There are many things we might look back on fondly and call “the good old days,” but when it comes to understanding emotions, we are far better informed now than ever before. 

I’ve mentioned before that behaviour is always a form of communication. Let’s take that a step further: behaviour is an expression of emotion. So when people say, “I’m not emotional,” or refuse to acknowledge having feelings at all, we now understand that this simply isn’t true. Emotions may be denied, pushed under the carpet, projected onto others, or tightly contained – but none of that means they aren’t there. 

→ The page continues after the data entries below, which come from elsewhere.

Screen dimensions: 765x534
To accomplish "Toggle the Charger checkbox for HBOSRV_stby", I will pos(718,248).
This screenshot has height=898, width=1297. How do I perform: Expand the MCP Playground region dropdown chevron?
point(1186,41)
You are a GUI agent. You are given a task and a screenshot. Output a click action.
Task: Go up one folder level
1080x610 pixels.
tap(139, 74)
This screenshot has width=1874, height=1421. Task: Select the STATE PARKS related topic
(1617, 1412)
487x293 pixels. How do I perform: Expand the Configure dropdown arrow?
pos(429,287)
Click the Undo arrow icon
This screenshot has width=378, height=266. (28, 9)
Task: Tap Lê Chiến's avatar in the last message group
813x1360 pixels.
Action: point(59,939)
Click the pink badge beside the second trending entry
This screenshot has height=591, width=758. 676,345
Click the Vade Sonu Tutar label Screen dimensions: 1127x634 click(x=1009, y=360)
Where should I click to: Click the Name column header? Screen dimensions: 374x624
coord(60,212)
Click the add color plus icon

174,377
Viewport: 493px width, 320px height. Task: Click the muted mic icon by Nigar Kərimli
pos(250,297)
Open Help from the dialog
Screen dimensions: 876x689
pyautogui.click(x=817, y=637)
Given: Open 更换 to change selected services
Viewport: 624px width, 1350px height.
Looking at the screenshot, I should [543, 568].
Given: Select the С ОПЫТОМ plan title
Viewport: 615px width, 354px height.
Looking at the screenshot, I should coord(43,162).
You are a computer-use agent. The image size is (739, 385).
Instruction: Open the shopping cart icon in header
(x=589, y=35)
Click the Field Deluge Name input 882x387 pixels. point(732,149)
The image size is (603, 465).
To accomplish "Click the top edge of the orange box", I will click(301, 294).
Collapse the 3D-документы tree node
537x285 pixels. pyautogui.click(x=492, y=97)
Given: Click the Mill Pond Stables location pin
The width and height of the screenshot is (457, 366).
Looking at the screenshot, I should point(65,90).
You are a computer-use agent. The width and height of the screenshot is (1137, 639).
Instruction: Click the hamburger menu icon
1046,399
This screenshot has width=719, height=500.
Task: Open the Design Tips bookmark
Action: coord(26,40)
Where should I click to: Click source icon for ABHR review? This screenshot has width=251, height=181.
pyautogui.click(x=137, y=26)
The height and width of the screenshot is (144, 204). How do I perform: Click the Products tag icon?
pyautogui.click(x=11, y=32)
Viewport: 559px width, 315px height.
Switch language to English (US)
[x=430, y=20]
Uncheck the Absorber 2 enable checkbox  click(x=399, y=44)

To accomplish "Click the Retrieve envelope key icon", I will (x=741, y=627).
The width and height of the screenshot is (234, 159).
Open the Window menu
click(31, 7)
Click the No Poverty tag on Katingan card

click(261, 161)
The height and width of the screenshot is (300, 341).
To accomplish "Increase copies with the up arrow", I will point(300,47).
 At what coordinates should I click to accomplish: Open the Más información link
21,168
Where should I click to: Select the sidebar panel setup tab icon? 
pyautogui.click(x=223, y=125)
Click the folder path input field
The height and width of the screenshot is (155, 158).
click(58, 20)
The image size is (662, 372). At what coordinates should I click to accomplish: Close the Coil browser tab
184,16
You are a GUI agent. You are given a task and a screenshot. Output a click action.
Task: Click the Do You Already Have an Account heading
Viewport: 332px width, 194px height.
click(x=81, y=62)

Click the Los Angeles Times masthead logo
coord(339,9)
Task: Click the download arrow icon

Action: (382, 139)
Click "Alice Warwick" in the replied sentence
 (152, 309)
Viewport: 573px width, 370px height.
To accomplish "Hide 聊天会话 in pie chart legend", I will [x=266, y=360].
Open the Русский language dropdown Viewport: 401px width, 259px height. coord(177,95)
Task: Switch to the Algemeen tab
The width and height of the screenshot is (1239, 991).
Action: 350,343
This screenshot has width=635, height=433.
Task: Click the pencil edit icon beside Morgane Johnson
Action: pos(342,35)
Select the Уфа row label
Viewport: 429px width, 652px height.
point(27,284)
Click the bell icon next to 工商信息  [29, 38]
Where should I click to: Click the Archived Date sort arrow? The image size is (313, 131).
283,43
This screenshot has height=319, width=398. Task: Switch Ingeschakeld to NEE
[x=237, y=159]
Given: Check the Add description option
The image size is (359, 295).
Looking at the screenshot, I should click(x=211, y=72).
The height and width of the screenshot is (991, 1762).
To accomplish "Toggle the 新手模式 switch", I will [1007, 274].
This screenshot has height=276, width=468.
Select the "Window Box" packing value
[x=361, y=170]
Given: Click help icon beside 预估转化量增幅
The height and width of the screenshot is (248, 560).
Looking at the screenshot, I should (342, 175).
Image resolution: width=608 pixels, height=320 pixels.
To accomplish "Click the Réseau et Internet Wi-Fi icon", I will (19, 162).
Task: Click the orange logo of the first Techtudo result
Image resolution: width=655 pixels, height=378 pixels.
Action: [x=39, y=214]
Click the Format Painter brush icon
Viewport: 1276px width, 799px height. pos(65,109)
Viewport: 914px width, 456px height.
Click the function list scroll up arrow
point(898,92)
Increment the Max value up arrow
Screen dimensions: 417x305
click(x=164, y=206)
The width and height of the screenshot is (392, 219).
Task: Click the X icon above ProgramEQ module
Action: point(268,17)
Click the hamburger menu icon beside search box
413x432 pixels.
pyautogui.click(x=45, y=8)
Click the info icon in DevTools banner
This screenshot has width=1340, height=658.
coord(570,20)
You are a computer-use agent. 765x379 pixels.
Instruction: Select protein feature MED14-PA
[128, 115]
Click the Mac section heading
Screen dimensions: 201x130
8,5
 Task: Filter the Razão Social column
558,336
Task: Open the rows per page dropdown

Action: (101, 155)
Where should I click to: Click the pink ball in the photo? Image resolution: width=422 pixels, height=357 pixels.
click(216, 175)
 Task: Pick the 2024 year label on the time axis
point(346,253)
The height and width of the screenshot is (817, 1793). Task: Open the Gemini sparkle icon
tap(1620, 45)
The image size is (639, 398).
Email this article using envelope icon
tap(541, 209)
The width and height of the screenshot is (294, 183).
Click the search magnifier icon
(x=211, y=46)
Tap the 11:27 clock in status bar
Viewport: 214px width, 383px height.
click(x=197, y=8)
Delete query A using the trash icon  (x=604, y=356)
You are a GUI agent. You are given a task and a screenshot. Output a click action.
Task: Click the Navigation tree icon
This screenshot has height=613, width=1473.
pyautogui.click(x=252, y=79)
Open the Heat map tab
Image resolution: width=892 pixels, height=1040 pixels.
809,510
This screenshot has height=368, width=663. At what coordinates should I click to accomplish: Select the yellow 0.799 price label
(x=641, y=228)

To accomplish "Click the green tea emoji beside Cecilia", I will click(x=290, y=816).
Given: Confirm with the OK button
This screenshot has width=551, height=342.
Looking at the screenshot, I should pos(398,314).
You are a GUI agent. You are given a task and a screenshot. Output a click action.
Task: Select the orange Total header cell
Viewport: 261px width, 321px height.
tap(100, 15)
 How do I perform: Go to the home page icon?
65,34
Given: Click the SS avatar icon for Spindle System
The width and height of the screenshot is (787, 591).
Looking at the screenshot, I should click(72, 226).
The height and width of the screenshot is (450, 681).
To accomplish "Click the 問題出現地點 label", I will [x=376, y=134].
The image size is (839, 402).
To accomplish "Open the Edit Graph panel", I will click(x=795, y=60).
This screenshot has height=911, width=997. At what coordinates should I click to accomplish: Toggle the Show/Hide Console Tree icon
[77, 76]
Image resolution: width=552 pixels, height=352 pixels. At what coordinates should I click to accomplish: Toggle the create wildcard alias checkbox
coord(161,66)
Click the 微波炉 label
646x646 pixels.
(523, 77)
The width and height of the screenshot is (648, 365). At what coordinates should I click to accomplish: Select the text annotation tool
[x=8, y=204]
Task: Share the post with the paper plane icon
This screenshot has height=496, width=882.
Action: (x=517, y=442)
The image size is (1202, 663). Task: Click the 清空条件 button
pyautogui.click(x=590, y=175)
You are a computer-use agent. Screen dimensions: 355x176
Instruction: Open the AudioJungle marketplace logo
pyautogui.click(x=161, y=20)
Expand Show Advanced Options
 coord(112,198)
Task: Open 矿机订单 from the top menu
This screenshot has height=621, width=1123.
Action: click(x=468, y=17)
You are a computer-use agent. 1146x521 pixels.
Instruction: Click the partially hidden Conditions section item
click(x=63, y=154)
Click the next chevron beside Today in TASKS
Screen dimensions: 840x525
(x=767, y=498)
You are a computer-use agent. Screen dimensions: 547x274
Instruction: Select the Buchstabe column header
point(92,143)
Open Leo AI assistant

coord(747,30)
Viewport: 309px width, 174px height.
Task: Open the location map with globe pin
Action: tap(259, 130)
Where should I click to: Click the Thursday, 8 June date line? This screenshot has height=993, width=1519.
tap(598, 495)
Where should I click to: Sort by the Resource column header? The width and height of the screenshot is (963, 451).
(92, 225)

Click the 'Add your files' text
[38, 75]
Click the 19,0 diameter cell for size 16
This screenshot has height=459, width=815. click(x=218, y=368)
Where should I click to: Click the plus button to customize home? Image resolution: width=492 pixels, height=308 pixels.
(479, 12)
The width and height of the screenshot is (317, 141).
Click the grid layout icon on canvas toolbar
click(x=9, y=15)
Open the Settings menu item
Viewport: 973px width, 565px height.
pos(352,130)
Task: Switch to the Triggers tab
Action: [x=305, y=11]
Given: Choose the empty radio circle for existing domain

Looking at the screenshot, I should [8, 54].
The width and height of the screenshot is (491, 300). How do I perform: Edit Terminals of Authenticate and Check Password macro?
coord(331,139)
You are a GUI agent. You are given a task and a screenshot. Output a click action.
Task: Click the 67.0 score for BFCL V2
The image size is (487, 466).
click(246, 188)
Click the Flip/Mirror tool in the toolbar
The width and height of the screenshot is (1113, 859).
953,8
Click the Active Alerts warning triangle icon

We are emotional beings, built for connection. The way we connect with others is expressed through feelings, which then show up in our behaviours. For some, this way of thinking can feel overly analytical and may seem to take away from simply “being.” And of course, we can still do that. But having this knowledge can be incredibly helpful, especially for those who struggle to understand where their behaviours come from – particularly when those behaviours feel unwanted and repeatedly lead to difficult consequences. 

Emotional literacy has grown enormously over the last couple of decades. However, our ability to understand and manage emotions depends greatly on our early life experiences and whether we were supported to navigate their complexity. 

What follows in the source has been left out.